Film score by Rael Jones
- Released: June 2, 2017
- Recorded: 2017
- Genre: Film score
- Length: 49:57
- Label: Sony Masterworks
- Producer: Rael Jones

Rael Jones chronology
| Harlots season 1 (2017) | My Cousin Rachel (2017) | Ill Behaviour (2017) |

= My Cousin Rachel (soundtrack) =

2017 film soundtrack album

My Cousin Rachel (Original Motion Picture Soundtrack) is the film score composed by Rael Jones to the 2017 film My Cousin Rachel directed by Roger Michell. The film score was released through Sony Masterworks on June 2, 2017, a week prior to the film's release.

== Background ==
Rael Jones, who previously worked as a music editor on Mitchell's Hyde Park on Hudson (2012) was assigned to score for My Cousin Rachel after presenting the initial themes which the director liked. Jones considered the central challenge to be Rachel's inscrutiable nature which led him to have an ambiguous and even-handed approach to Rachel, in contrast to Philip, which had a straight forward approach. The score primarily emphasizes strings, harmonies and piano, serving as a crucial tool for invoking psychological and emotional side of the film. Mitchell praised Jones for building the suspense through music. Most of the piano themes that Jones had written were served as temp tracks in the edit and kept unchanged.

== Release ==
The soundtrack was released through Sony Masterworks on June 2, 2017.

== Reception ==
Jonathan Broxton of Movie Music UK wrote "Some may find Jones's singular tone for My Cousin Rachel to be overly downbeat and depressing, some may find that the lack of a strong main theme results in it sounding a little anonymous, and others may find the adherence to strict classical form a little staid, but I personally enjoyed it quite a lot. It's a difficult thing, finding that right balance between tone and tempo, maintaining the atmosphere you're wanting to convey, while still making the score musically compelling. Personally, I found that Jones allows himself just enough room to be impressive, compositionally and emotionally, without sacrificing the overarching mood of veiled dread that permeates the entire film.
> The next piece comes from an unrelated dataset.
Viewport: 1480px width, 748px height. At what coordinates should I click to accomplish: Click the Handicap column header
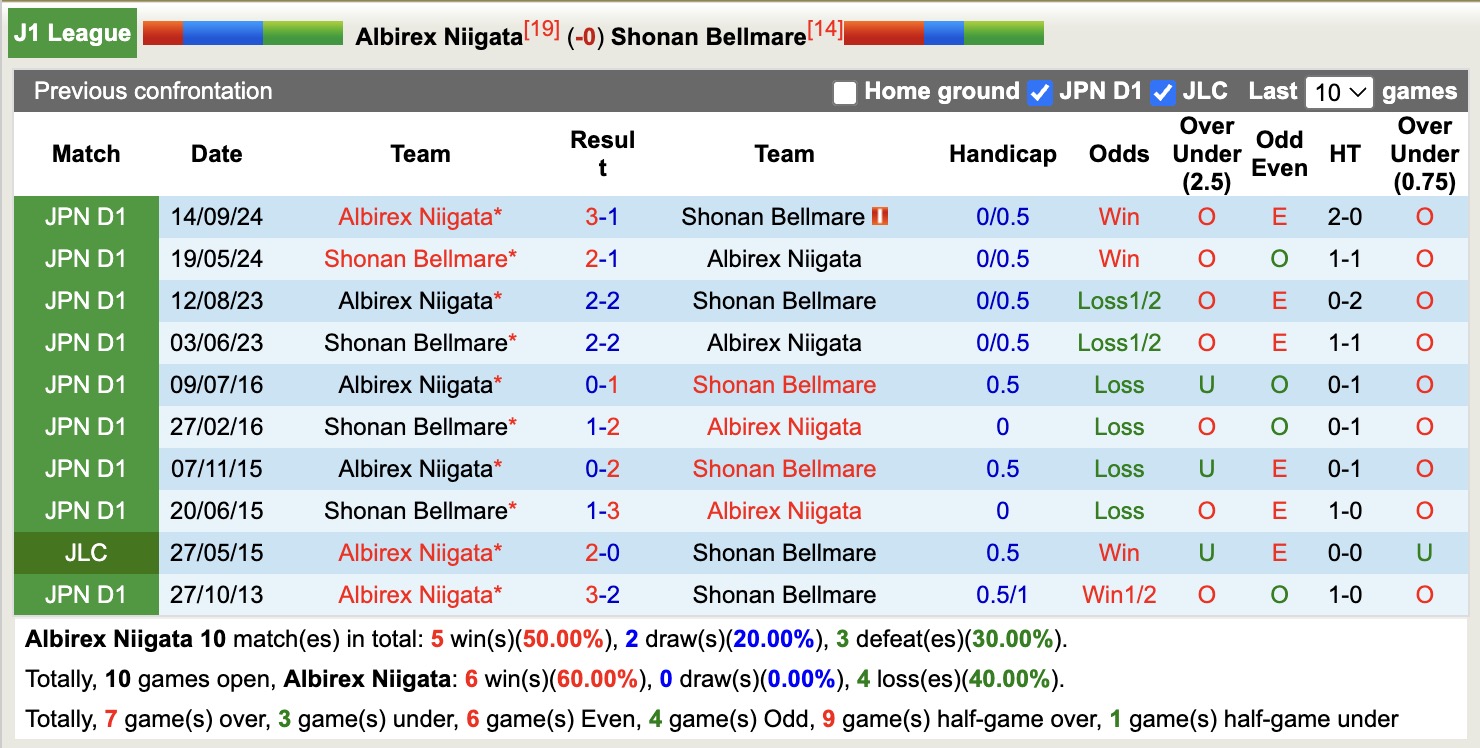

Not only that, at under an hour, the soundtrack album never outstays its welcome, allowing the listener to luxuriate in the score's bed of brooding melancholy before it becomes too much. This is, on the whole, impressive stuff, and I look forward to seeing where this talented composer goes from here." Pete Simons of Synchrotones wrote "whilst My Cousin Rachel feels quite familiar, it is an expertly executed score. I look forward to seeing how Rael Jones' career progresses from here."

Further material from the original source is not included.